J Clin Lab Anal. 2020 Nov 3:e23634. doi: 10.1002/jcla.23634. Online ahead of print.
BACKGROUND: Colorectal cancer (CRC) is one of the most commonly seen malignancies worldwide, yet its regulatory mechanisms still need to be further illuminated. Abundant evidence revealed that aberrant expression of cancer-related genes contributes to CRC progression. DEP domain containing 1 (DEPDC1) has been found to play a crucial role in the carcinogenesis and development of malignancies. Nevertheless, limited studies have been concerned with the role of DEPDC1 in CRC. This study aimed to investigate the relationship between DEPDC1 expression and CRC clinicopathological parameters.
METHODS: Solid CRC tissues and adjacent noncancerous tissues (ANCTs) (n = 150) were chosen randomly to detect the mRNA expression levels of DEPDC1 by real-time quantitative reverse transcription-polymerase chain reaction (RT-qPCR). Formalin-fixed, paraffin-embedded (FFPE) blocks of CRC tissues and ANCTs (n = 150) were acquired to examine DEPDC1 protein expression levels by immunohistochemistry (IHC).
RESULTS: DEPDC1 was significantly overexpressed in CRC tissues than that in ANCTs (P < .05). High protein expression of DEPDC1 was associated with poorer TNM stage and recurrence (P < .001 and P = .003, respectively). Kaplan-Meier survival analysis showed significantly shorter overall survival (OS) and disease-free survival (DFS) in DEPDC1 protein high-expression group compared with low-expression group (P < .05). Univariate analysis demonstrated that DEPDC1 protein expression was correlated with DFS (P = .005) and OS (P = .006).
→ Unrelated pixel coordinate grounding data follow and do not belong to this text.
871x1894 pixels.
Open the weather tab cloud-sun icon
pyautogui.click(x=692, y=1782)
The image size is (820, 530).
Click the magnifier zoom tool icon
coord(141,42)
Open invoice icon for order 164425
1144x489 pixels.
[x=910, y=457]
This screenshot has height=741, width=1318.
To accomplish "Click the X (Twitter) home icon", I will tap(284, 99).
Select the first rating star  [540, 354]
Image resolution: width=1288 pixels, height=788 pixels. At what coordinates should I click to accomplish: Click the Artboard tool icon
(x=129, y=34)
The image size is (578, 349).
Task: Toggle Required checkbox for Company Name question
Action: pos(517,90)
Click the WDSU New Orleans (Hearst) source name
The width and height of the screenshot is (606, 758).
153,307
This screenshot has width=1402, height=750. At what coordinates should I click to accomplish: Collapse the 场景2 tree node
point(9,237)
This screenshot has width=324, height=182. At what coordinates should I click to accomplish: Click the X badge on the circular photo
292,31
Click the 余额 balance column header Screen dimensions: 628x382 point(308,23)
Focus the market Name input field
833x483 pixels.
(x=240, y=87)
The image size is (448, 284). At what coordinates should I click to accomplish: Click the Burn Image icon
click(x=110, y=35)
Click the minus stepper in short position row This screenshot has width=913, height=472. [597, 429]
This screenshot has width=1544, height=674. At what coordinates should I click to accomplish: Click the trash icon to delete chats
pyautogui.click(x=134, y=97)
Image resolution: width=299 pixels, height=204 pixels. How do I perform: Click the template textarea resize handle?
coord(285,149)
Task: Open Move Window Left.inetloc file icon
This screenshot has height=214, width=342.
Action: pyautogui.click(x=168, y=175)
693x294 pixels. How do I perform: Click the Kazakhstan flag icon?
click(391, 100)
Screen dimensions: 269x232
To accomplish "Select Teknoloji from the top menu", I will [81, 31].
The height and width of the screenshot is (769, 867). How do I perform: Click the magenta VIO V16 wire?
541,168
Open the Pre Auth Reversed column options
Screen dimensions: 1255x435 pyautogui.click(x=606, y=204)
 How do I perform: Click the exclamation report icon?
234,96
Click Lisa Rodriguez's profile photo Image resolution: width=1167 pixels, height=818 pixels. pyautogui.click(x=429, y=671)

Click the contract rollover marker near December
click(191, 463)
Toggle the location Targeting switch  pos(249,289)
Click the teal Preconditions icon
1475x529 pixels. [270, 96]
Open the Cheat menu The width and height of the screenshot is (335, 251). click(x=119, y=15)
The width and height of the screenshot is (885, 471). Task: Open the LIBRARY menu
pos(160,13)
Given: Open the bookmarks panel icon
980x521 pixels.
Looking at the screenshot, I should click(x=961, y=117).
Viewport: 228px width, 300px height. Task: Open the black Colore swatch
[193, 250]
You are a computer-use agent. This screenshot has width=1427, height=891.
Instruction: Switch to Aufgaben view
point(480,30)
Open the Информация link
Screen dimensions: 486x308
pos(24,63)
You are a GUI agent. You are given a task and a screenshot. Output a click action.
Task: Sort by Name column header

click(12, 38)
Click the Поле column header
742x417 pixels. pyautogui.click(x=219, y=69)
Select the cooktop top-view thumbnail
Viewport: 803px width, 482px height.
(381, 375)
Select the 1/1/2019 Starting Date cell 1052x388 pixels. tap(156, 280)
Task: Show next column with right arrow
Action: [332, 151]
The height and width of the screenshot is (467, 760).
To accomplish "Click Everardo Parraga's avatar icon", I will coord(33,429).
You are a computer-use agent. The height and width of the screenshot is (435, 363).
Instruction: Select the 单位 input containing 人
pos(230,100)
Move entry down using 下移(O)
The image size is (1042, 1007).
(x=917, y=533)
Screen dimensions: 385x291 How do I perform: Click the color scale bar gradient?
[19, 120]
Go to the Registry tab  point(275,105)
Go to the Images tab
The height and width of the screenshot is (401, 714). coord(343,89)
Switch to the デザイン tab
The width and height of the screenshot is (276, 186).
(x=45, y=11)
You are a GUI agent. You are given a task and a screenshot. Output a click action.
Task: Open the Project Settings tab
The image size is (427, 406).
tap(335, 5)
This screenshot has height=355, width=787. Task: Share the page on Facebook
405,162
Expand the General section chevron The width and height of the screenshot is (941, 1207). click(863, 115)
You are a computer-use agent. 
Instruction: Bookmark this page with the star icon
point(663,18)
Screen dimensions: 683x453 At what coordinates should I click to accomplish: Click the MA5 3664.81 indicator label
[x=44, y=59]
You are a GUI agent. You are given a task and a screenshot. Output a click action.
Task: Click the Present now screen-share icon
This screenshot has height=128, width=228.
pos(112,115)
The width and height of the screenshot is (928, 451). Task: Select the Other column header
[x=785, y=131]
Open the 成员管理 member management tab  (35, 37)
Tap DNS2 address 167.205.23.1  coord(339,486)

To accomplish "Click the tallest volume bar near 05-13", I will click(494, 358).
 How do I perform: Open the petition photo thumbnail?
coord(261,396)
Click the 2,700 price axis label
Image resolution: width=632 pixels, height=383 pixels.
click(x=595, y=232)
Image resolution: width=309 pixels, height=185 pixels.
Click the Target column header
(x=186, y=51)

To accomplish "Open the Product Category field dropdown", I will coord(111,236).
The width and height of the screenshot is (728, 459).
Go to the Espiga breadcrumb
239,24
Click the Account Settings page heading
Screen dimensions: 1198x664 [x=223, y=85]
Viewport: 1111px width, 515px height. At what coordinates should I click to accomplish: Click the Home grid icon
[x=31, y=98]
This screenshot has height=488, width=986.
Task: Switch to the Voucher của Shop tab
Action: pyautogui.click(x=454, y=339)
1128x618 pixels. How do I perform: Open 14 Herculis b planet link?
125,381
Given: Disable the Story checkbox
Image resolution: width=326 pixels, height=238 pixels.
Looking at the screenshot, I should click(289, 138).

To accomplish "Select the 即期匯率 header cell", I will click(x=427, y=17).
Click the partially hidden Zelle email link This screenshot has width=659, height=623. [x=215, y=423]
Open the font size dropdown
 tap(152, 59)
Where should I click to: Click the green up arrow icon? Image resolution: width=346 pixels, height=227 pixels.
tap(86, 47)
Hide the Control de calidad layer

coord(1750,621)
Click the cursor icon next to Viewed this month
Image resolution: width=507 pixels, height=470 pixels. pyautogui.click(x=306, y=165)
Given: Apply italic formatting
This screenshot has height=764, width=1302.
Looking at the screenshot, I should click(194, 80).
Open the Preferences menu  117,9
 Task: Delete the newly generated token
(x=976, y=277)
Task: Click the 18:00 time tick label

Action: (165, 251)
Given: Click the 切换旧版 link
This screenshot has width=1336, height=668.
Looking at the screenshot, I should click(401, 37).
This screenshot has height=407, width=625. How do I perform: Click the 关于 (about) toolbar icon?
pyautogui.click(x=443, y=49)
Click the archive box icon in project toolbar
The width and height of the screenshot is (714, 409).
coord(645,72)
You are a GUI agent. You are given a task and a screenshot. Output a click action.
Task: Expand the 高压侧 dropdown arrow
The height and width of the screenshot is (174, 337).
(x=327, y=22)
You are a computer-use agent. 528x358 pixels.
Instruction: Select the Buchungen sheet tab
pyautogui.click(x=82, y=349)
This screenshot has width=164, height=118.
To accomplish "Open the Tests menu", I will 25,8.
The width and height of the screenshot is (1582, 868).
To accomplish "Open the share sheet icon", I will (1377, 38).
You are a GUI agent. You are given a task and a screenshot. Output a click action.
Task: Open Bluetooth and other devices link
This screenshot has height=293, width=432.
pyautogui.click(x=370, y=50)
Multivariate analysis revealed that the combination of DEPDC1 protein expression and TNM stage has statistical significance in CRC prognosis prediction (P = .024 and P = .009, respectively).
CONCLUSIONS: DEPDC1 may act as a potential biomarker for CRC detection as well as a prognostic predictor concerning the survival of CRC patients.